Carell weaves not a thread of comic embroidery into this unpleasant character, and he never seeks to outshine the movie's tightly-meshed ensemble. James gets most of the movie's face time (he's a little listless at first, although not for long); but its real star – through sheer force of improvisational spirit – is Sam Rockwell. He plays Owen, the coolest employee at a local amusement park called Water Wizz. When Duncan, desperate for something to do, wanders into this merry place and Owen spots him as a sad sack in need of shoring up, the movie really takes off. Rockwell flicks out quips like firecrackers ("What happens in the tubes stays in the tubes!" he informs some young patrons at the top of a big waterslide), and he's a master of spiraling verbal anarchy (the scene in which he baffles a crowd of kids with an extended riff on an '80s pop song they've never heard of is all the more brilliant for coming totally out of the blue).

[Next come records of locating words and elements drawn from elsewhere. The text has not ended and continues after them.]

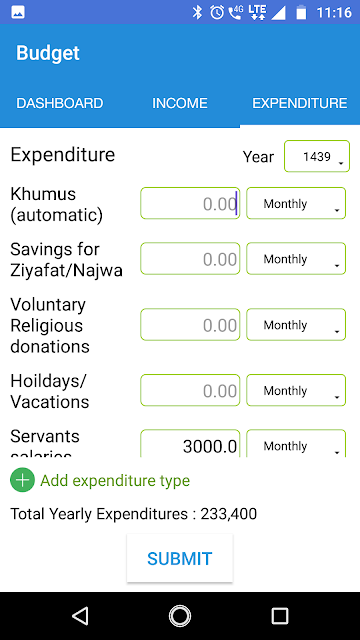Tap the Bluetooth status icon
The width and height of the screenshot is (360, 640).
click(198, 12)
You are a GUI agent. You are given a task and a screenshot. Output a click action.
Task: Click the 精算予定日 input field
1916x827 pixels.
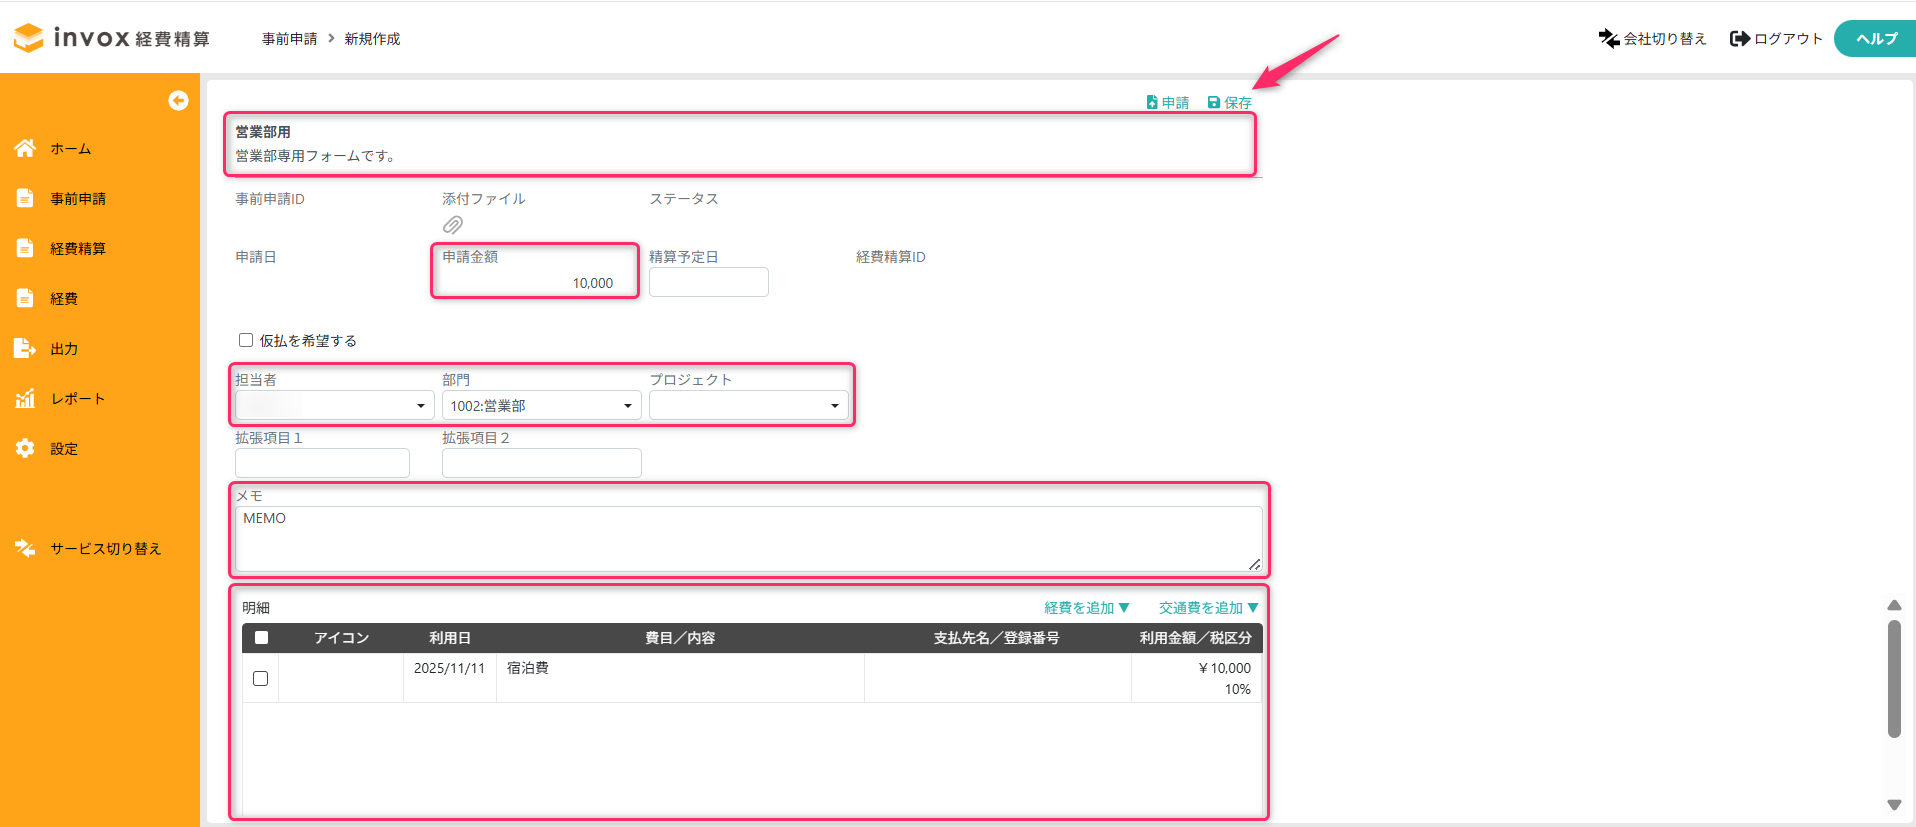tap(708, 282)
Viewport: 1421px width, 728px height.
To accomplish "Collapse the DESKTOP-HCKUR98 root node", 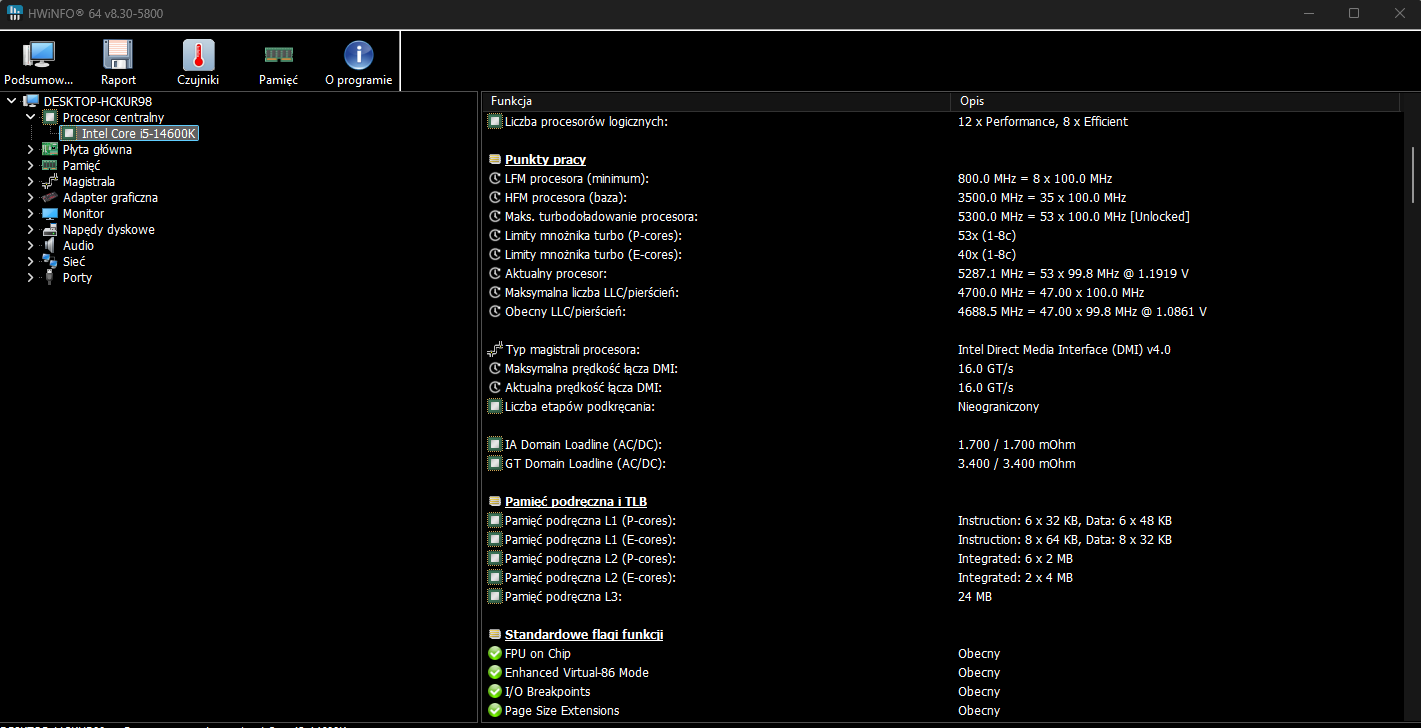I will coord(11,101).
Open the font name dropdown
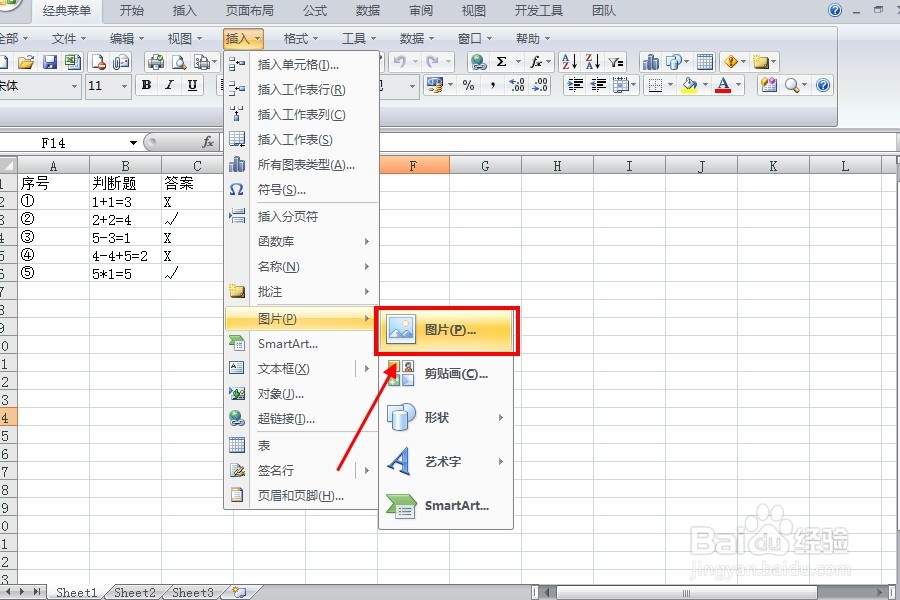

Like most of the film's other characters, though, Owen is more than just a snappy-patter machine. He has worked too long at the water park, and his patient girlfriend, a fellow employee named Caitlyn (Maya Rudolph), is growing weary of waiting for him to get his life together and move on. Back at the house, we meet a blowsy neighbor named Betty (Allison Janney), whose husband left her for another man, and who is now doing battle with middle age on a roiling sea of cocktails – she's funny, but we can see she's just trying to cope in the only way she knows how. Betty's teenage daughter Susanna (AnnaSophia Robb) befriends the lonely Duncan and shares his dismay with all the alcoholic summer antics going on ("It's like spring break for adults," she says). There's also Betty's feisty little son Peter (River Alexander), who won't let an eye patch hold him back, and a wandering wife (Amanda Peet) who finally throws Trent's real character into harsh relief.

The story is a familiar comedy archetype (it's "The Summer I Came of Age"), and the movie's low-key sweetness recalls such films as Adventureland and Little Miss Sunshine (in which Carell and Collette also featured). But the characters are subtly detailed, the situations are freshly engaging, and Rockwell, who has never been bad in anything, has rarely if ever been better than he is here. Fans will recognize this as a serious recommendation.